Human brain atlas-based multimodal MRI analysis of volumetry, diffusimetry, relaxometry and lesion distribution in multiple sclerosis patients and healthy adult controls: implications for understanding the pathogenesis of multiple sclerosis and consolidation of quantitative MRI results in MS

Abstract

Multiple sclerosis (MS) is the most common immune-mediated disabling neurological disease of the central nervous system. The pathogenesis of MS is not fully understood. Histopathology implicates both demyelination and axonal degeneration as the major contributors to the accumulation of disability. The application of several in vivo quantitative magnetic resonance imaging (MRI) methods to both lesioned and normal-appearing brain tissue has not yet provided a solid conclusive support of the hypothesis that MS might be a diffuse disease. In this work, we adopted FreeSurfer to provide standardized macrostructure or volumetry of lesion free normal-appearing brain tissue in combination with multiple quantitative MRI metrics (T(2) relaxation time, diffusion tensor anisotropy and diffusivities) that characterize tissue microstructural integrity. By incorporating a large number of healthy controls, we have attempted to separate the natural age-related change from the disease-induced effects. Our work shows elevation in diffusivity and relaxation times and reduction in volume in a number of normal-appearing white matter and gray matter structures in relapsing-remitting multiple sclerosis patients. These changes were related in part with the spatial distribution of lesions. The whole brain lesion load and age-adjusted expanded disability status score showed strongest correlations in regions such as corpus callosum with qMRI metrics that are believed to be specific markers of axonal dysfunction, consistent with histologic data of others indicating axonal loss that is independent of focal lesions. Our results support that MS at least in part has a neurodegenerative component.

Figure 1

Illustration of the FreeSurfer generated deep and cortical brain regions. The cortical (e.g. frontal cortex subdivisions) or deep (e.g. corpus callosum subdivisions) were pooled or volume-averaged as needed to reduce the number of comparisons.

Figure 2

Group mean comparisons of regional normal-appearing qMRI values between controls and RRMS (subcortical, cortical and lobar white and gray matter) (a) absolute volume in mL, (b) volume-to-ICV percentage or VOLp (c) relative proton density, and (d) T₂ relaxation time

Figure 3

Group mean comparisons of regional normal-appearing qMRI values between controls and RRMS (subcortical, cortical and lobar white and gray matter) (a) fractional anisotropy, (b) mean diffusivity, (c) axial diffusivity, and (d) radial diffusivity.

Figure 4

Representative illustration of age-dependence of qMRI metrics in both RRMS and controls using scatter plots and linear regression (a) volume percentage of the frontal cortex (b) volume percentage of the cingulate cortex (c) mean diffusivity of the frontal cortex and (d) mean diffusivity of the cingulate cortex. Note the rapid decrease in cortical gray matter volume with age in both controls and RRMS patients.

Figure 5

Visual illustration of regional qMRI and fusion with lesion probability maps in RRMS. The upper multi-plane view shows the percentage ICV-normalized normal-appearing volume difference (significant atrophy RRMS < Controls) fused with the lesion map (lower multi-view).

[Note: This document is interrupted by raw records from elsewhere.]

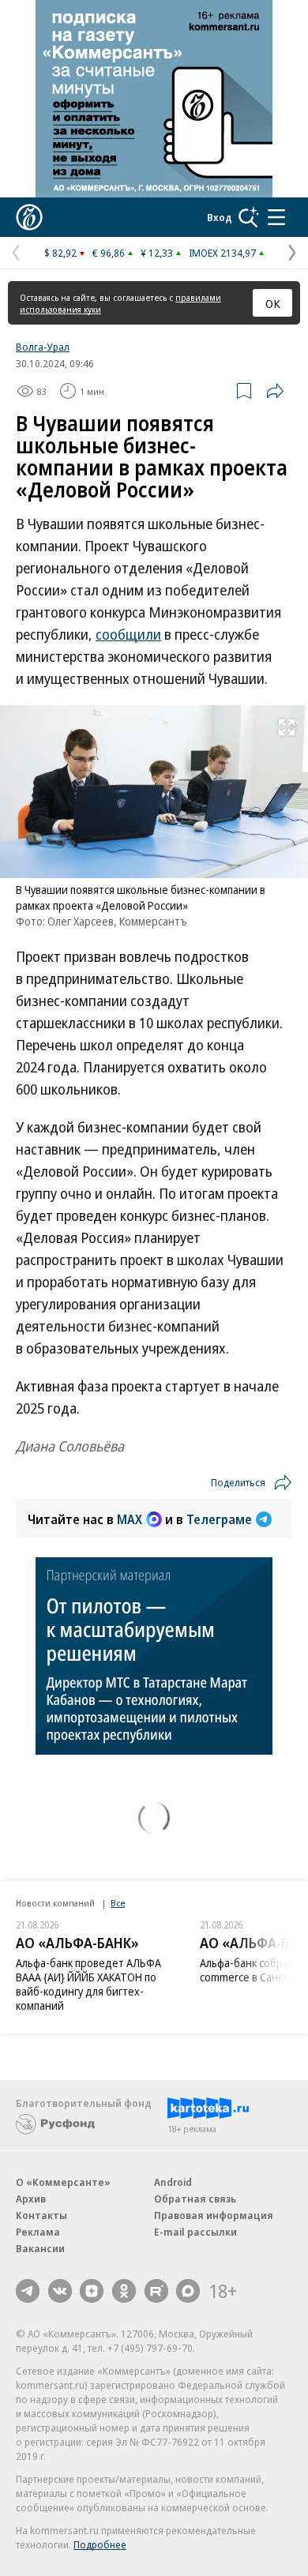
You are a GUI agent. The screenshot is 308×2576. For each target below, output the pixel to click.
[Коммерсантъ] (29, 217)
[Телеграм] (27, 2291)
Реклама (38, 2232)
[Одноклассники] (124, 2291)
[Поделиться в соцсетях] (274, 390)
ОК (272, 303)
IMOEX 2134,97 (222, 253)
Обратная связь (195, 2198)
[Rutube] (156, 2291)
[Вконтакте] (60, 2291)
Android (173, 2182)
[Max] (188, 2291)
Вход (219, 217)
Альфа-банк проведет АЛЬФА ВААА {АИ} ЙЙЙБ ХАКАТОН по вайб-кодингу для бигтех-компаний (88, 1984)
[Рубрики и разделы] (276, 217)
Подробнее (99, 2544)
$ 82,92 (60, 253)
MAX (129, 1519)
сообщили (128, 634)
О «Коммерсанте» (63, 2182)
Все (118, 1903)
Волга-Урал (42, 347)
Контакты (41, 2215)
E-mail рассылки (195, 2232)
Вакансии (40, 2248)
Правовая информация (213, 2215)
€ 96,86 (108, 253)
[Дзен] (91, 2291)
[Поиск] (249, 217)
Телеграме (219, 1519)
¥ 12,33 (157, 253)
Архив (31, 2198)
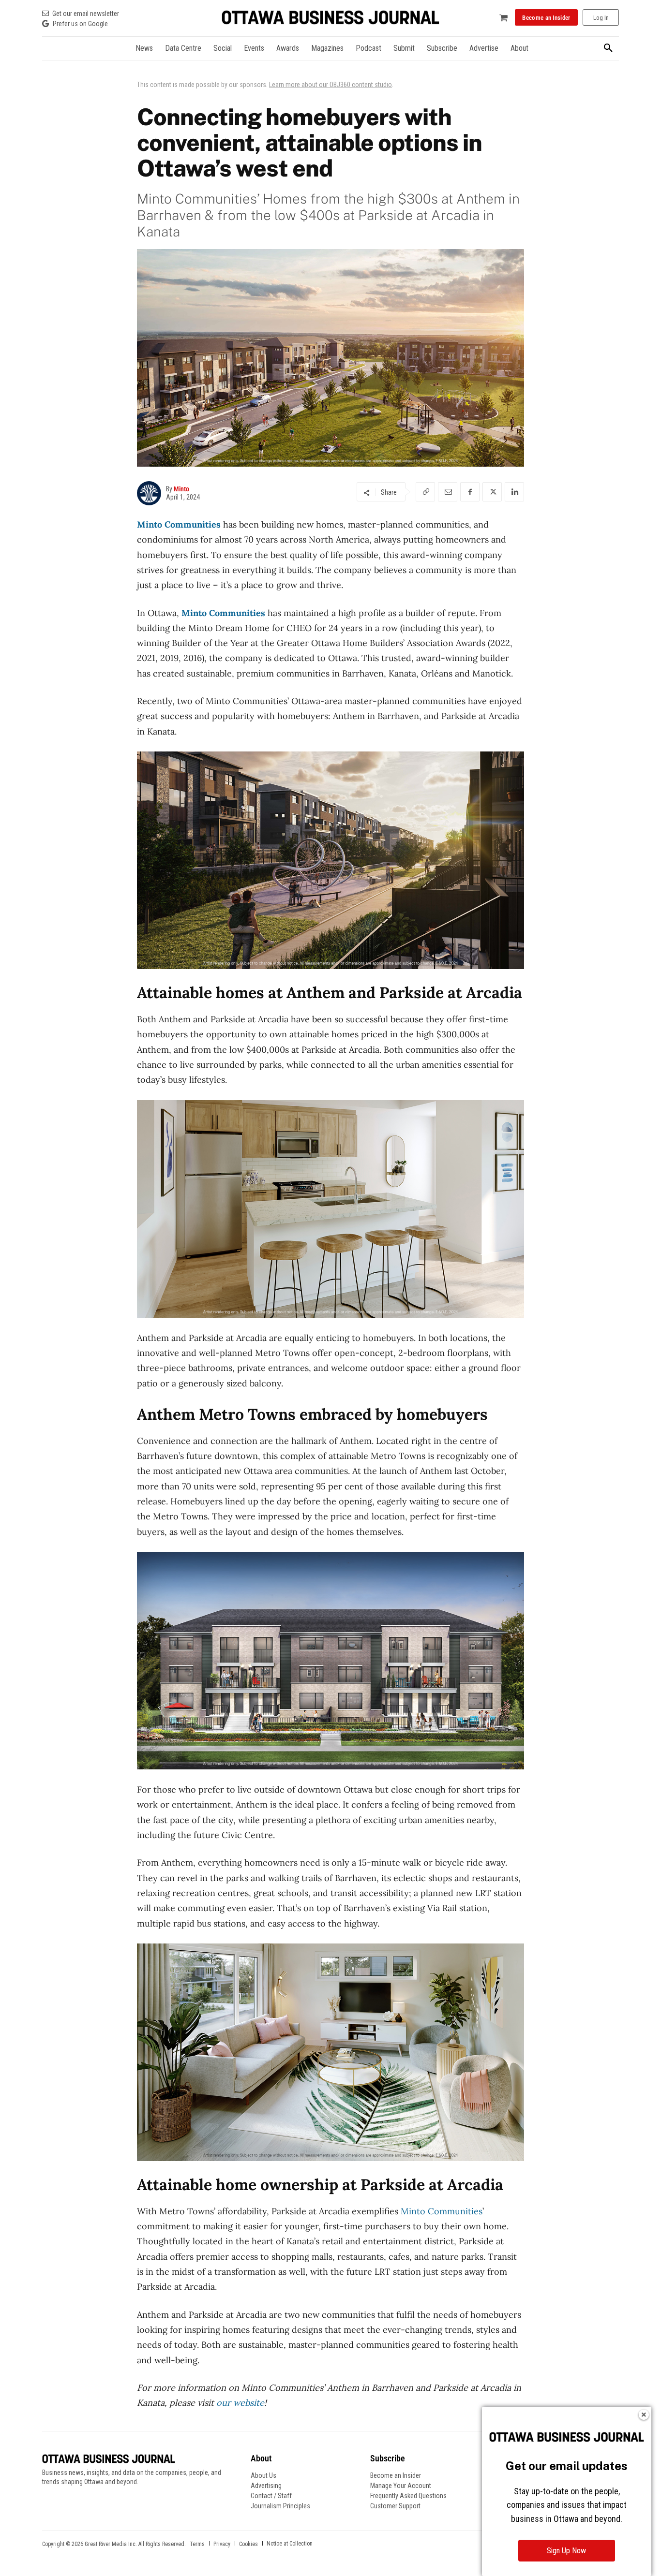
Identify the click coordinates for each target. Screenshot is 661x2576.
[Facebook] (470, 491)
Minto (181, 489)
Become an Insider (395, 2475)
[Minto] (151, 493)
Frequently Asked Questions (408, 2496)
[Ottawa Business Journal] (330, 17)
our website (240, 2402)
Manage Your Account (400, 2485)
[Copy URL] (425, 491)
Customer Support (395, 2506)
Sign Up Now (566, 2550)
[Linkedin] (514, 491)
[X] (492, 491)
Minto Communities (179, 524)
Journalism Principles (280, 2506)
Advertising (266, 2485)
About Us (263, 2475)
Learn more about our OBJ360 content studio (330, 84)
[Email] (447, 491)
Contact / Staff (271, 2496)
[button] (608, 48)
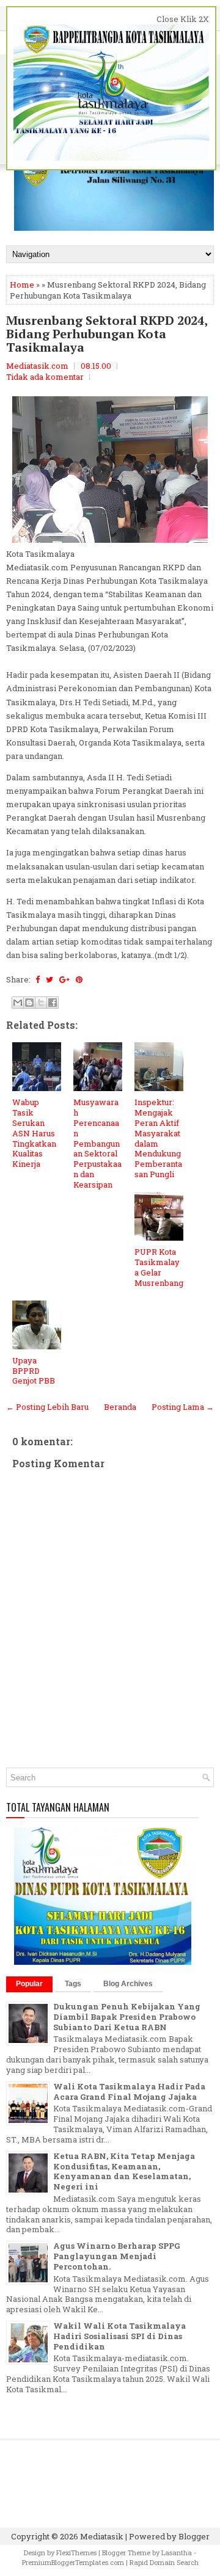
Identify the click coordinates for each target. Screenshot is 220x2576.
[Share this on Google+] (64, 979)
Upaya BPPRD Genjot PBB (33, 1371)
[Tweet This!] (49, 979)
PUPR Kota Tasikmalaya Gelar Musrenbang (158, 1267)
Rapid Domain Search (164, 2562)
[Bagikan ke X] (41, 1002)
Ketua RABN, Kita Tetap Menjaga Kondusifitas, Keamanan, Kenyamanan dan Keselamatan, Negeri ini (124, 2171)
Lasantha (176, 2552)
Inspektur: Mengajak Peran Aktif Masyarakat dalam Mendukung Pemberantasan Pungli (158, 1138)
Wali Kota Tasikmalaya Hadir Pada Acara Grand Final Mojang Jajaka (129, 2091)
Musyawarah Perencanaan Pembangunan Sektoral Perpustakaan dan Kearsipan (97, 1143)
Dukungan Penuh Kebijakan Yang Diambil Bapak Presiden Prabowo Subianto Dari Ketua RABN (126, 2017)
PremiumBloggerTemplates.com (73, 2562)
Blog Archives (128, 1983)
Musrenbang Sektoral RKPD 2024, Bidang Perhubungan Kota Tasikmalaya (106, 334)
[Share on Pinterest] (79, 979)
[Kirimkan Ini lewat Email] (18, 1002)
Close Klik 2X (182, 18)
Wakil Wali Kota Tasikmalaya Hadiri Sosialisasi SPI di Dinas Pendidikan (119, 2336)
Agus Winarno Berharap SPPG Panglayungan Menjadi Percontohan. (116, 2256)
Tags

Note that largest normal-appearing tissue atrophy is in deep white matter where lesion probability map is largest. Note that lesions in our RRMS cohort were least frequent in the thalamus yet the volume difference is significant. The color map (minimum dark blow) in the upper views corresponds to the percentage (maximum ~ 28% (bright red) in periventricular white matter and corpus callosum isthmus; see Fig 2b for the corresponding group difference p values. The color map in the middle lower view corresponds to the percentage of patients with lesions.